Work instruction
Look through the data below and extract, unchanged, the lines from the one that contains "미국ㆍ캐나다 (519, 2260)" to the one that contains "피플&피플 (517, 2319)", both included.
===============
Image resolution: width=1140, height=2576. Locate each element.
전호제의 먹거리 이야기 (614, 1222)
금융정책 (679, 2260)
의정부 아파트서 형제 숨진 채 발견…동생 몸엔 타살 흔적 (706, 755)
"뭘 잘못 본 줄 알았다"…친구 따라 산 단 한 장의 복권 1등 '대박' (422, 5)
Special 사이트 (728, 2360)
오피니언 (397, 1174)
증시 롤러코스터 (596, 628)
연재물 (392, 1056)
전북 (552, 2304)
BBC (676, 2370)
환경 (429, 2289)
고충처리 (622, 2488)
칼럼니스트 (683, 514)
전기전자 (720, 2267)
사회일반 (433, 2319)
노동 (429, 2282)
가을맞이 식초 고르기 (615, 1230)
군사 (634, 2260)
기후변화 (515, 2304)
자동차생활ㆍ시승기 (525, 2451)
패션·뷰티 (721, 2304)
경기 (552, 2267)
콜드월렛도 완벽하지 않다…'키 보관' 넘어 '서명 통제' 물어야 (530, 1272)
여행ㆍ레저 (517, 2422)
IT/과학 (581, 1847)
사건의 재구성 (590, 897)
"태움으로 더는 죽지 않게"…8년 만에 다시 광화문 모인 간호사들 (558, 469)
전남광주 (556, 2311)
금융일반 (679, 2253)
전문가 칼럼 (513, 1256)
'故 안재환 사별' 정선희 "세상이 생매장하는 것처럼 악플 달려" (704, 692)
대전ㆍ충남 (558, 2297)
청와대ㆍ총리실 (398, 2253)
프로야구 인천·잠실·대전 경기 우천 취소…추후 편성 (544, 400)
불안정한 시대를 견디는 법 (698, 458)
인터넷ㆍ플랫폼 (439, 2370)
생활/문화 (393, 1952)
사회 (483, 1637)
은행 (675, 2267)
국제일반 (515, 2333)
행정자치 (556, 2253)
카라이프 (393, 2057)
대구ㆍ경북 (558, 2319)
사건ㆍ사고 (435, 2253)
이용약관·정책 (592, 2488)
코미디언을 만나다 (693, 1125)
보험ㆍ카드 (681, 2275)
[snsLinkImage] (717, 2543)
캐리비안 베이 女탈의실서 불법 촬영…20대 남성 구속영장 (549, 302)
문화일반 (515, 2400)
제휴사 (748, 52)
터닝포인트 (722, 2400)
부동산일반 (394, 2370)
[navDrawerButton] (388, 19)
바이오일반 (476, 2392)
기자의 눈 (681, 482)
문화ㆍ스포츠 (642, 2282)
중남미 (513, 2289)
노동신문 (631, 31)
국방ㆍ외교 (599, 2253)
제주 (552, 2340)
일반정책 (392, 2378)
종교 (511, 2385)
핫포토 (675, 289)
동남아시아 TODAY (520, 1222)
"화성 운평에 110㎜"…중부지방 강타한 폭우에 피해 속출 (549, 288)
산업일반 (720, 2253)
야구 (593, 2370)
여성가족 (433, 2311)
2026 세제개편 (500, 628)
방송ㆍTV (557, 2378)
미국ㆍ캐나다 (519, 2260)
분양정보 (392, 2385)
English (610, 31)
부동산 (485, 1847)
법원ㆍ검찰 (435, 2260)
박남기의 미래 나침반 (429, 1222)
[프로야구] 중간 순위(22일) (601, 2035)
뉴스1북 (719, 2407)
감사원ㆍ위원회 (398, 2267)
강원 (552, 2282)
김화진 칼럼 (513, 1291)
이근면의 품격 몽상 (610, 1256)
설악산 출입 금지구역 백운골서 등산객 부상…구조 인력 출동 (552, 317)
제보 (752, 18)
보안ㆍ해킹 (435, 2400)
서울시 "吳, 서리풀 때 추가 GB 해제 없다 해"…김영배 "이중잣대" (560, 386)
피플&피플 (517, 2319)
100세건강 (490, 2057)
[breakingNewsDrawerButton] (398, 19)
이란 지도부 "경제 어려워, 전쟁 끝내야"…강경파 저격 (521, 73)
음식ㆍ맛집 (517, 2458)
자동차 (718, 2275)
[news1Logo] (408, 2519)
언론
===============
Your response
미국ㆍ캐나다 (519, 2260)
분양정보 (392, 2385)
English (610, 31)
부동산 (485, 1847)
법원ㆍ검찰 (435, 2260)
박남기의 미래 나침반 (429, 1222)
[프로야구] 중간 순위(22일) (601, 2035)
뉴스1북 (719, 2407)
감사원ㆍ위원회 (398, 2267)
강원 (552, 2282)
김화진 칼럼 (513, 1291)
이근면의 품격 몽상 (610, 1256)
설악산 출입 금지구역 백운골서 등산객 부상…구조 인력 출동 (552, 317)
제보 (752, 18)
보안ㆍ해킹 (435, 2400)
서울시 "吳, 서리풀 때 추가 GB 해제 없다 해"…김영배 "이중잣대" (560, 386)
피플&피플 (517, 2319)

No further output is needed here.